Eligibility criteria for this review align with the PICO-T framework, which defines populations, interventions, comparators, outcomes of interest, and types of studies eligible for review (17).
Types of studies
To allow for examinations of behavior pre- and post-intervention exposure, we will restrict our review to ex-ante randomized and nonrandomized controlled trials, controlled before-and-after studies, interrupted-time-series studies, uncontrolled before-and-after studies, and case series (uncontrolled longitudinal studies). We will harvest data from literature written in English and published in peer-reviewed journals prior to January 1, 2020.
Types of populations
Due to the nature and scope of this review, we will not limit study inclusion based on any specific population characteristics. To determine the magnitude and direction of the effect of descriptive information regarding others’ behaviors on an individual’s own behavior, we will perform subgroup analyses. These analyses will examine intervention effects based on individuals’ behaviors prior to intervention exposure.
Types of Interventions
Interventions of interest for this systematic review include health and environmental sustainability interventions that employ descriptive norms messaging, where exposed groups receive descriptive information regarding others’ behaviors. We will not limit inclusion based on the duration, frequency, or method of intervention exposure.
Types of comparators
We will not limit inclusion to studies that make comparisons between specific interventions and counterfactuals (e.g., alternative interventions or no interventions). However, for literature in which program implementers or researchers employ multiple study arms, we will make note of whether the intervention of interest was compared to an alternative intervention or a control group that was not exposed to any intervention.
Types of outcome measures
The main outcomes of interest for this review are the desirable health and environmental sustainability behaviors promoted by eligible descriptive norms messaging interventions. Such measures may include quantitative or qualitative prevalence of the desirable behavior, or the degree or frequency of performance of the desirable behavior. We are interested in exploring the effects of descriptive norms messaging interventions on behavior change and potential boomerang effects resulting from descriptive norms messaging interventions. As such, we will restrict studies to those that employed descriptive norms messaging and captured pre-intervention and post-intervention measures of the behaviors targeted by the intervention. We will not restrict study inclusion based on the date of intervention implementation or follow-up duration (i.e., duration of time from pre-intervention to post-intervention measures).

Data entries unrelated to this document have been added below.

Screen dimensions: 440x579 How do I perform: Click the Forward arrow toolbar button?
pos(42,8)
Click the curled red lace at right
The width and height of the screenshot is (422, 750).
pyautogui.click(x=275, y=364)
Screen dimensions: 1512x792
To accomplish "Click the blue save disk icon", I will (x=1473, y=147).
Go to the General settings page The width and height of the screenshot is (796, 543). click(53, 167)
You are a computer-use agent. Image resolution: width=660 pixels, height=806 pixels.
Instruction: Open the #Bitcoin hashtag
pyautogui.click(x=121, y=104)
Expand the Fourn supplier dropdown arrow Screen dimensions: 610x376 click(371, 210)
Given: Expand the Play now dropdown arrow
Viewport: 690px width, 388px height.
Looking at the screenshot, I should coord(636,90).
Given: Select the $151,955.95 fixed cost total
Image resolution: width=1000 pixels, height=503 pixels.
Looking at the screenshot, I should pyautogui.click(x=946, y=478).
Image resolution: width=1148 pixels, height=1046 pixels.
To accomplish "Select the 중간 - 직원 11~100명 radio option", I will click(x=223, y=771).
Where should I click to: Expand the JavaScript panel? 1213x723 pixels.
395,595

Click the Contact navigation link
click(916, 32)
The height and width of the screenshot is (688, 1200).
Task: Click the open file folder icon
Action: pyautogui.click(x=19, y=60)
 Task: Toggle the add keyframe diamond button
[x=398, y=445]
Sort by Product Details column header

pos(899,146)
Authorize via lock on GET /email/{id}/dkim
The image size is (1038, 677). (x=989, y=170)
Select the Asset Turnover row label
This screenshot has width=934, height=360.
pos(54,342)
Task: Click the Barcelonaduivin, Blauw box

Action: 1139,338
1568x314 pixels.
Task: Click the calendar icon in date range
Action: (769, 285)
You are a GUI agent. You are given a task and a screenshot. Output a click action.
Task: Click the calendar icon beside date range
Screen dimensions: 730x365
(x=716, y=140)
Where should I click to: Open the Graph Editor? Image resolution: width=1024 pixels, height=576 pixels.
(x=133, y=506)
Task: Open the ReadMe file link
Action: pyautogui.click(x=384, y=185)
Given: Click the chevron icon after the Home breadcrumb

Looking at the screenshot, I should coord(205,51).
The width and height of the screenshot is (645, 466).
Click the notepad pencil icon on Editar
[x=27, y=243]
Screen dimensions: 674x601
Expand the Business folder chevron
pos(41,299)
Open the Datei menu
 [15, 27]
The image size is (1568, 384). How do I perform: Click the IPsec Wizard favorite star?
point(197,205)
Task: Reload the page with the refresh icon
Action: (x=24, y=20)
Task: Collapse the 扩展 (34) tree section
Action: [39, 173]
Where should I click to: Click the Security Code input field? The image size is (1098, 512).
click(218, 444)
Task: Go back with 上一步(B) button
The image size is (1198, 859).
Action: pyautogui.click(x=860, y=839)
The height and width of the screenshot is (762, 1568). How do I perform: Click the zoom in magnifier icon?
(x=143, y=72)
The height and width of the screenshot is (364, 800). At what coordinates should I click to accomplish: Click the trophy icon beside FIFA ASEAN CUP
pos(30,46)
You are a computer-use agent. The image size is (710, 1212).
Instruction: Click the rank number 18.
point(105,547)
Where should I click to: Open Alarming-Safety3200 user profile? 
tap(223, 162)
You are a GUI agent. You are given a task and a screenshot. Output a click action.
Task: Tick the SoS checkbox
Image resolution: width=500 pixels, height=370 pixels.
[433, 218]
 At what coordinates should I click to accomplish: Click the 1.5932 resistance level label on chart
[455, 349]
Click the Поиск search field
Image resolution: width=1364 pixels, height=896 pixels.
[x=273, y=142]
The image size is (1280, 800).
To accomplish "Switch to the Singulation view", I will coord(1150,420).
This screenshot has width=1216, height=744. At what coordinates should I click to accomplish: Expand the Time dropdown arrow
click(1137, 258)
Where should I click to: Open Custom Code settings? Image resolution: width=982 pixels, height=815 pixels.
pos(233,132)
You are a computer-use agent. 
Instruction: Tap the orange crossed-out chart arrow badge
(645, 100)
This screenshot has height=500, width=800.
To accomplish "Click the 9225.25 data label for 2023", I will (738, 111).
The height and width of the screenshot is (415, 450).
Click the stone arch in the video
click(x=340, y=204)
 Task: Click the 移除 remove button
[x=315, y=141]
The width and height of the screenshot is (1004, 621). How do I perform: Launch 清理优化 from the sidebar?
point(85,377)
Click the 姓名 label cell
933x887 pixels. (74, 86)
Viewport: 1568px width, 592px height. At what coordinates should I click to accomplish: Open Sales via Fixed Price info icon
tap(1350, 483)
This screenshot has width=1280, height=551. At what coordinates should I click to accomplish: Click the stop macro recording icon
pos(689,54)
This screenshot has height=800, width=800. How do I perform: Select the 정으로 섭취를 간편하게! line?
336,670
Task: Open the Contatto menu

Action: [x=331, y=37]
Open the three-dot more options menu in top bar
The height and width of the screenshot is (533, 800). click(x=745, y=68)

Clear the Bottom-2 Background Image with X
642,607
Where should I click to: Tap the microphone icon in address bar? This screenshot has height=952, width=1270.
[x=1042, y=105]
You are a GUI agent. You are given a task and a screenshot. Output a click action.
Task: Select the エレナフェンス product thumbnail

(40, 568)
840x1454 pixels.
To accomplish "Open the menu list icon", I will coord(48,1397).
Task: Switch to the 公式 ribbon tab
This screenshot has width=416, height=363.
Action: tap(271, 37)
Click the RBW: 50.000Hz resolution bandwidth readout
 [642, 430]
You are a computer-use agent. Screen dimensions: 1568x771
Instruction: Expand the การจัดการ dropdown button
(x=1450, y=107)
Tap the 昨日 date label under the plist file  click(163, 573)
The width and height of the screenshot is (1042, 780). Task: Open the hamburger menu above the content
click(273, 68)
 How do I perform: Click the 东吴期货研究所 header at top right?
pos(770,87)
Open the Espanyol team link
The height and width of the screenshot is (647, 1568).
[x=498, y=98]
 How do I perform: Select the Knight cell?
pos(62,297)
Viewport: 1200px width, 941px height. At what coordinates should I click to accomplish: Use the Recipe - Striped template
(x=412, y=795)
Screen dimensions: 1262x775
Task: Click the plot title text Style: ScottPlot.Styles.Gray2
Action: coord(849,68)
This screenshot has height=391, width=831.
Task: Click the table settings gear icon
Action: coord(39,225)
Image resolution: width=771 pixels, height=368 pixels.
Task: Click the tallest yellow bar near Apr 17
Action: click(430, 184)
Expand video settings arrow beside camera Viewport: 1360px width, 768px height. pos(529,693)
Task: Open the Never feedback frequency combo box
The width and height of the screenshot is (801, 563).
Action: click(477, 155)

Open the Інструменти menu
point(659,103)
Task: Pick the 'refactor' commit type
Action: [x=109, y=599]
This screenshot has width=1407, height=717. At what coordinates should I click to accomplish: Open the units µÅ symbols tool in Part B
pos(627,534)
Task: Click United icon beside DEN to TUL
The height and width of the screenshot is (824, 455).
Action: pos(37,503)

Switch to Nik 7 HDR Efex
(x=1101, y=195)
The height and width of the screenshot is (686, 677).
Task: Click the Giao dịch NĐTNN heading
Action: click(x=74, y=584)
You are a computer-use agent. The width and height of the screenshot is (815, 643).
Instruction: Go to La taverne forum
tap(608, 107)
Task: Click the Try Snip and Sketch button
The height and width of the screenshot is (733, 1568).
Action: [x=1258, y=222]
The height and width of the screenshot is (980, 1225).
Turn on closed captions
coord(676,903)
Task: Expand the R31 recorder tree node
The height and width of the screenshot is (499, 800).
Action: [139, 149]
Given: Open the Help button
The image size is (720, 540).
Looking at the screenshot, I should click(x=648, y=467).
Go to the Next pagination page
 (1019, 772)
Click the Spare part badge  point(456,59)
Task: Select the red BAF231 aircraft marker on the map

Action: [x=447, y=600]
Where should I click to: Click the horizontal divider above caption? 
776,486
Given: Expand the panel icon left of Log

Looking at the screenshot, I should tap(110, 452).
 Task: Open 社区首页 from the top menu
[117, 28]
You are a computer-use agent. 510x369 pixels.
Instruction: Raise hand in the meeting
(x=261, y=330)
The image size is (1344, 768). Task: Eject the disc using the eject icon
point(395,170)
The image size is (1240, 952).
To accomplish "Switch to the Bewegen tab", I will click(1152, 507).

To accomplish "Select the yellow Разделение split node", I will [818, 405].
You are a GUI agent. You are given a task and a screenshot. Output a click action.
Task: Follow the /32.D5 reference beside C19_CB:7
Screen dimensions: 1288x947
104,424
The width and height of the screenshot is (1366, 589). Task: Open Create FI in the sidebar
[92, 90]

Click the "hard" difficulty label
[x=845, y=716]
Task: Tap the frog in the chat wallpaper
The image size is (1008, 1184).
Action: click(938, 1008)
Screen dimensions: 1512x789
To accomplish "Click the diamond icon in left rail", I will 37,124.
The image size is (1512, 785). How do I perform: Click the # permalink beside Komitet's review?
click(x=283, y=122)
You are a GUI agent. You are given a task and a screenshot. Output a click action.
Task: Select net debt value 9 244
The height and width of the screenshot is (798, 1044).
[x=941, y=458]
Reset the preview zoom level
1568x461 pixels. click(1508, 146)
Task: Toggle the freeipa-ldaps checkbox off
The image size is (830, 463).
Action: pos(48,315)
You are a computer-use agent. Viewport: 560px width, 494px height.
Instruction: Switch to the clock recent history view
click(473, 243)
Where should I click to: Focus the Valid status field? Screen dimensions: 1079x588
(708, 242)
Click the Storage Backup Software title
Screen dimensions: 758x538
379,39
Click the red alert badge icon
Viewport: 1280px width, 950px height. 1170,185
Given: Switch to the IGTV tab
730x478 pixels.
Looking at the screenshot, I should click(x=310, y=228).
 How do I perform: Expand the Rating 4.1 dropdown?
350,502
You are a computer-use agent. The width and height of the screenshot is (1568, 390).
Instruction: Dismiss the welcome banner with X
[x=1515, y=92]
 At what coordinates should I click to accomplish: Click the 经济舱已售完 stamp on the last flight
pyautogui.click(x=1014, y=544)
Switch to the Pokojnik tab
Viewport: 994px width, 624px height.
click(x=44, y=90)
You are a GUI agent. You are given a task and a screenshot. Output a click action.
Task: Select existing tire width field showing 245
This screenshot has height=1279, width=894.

We will exclude studies if the description of study methods is incomplete or ambiguous to the extent that renders reviewers unable to determine whether the study meets all inclusion criteria. If authors fail to report sufficient statistics or data for estimating changes in behavior before and after intervention exposure, we will include the related studies in the review and thematic synthesis, but not the meta-analyses (19). Exclusion criteria are subject to change during screening and selection. If changes are made, they will be reported in the final review paper, and applied retroactively to all previously screened studies.
Information sources and search strategy
We will harvest data from literature written in English and published in peer-reviewed journals prior to January 1, 2020. We will use search terms and Boolean operators to identify articles that may be eligible for review. We will systematically search the following electronic databases: Cochrane Library, Campbell Library, EMBASE, ProQuest, PsycINFO, PubMed, Social Science Research Network (SSRN), Scopus, and Web of Science. For each database, we will first employ key word searches (e.g., descriptive norms, health behaviors), then apply MeSH terms (if applicable), text words, and phrases associated with the key words. We will then generate preliminary search results by combining all key word search sets with appropriate Boolean operators. Literature generated from the searches will be exported into a reference management software (EndNote). Duplicates will be removed prior to screening. Our detailed search strategy for MEDLINE is described in Additional file 2. As various electronic databases have their own respective search platforms that operationalize search strategies, we will modify our search procedures, as needed based on the respective databases. We will report the full database search process, including all iterations used to search all targeted databases when our searches are complete.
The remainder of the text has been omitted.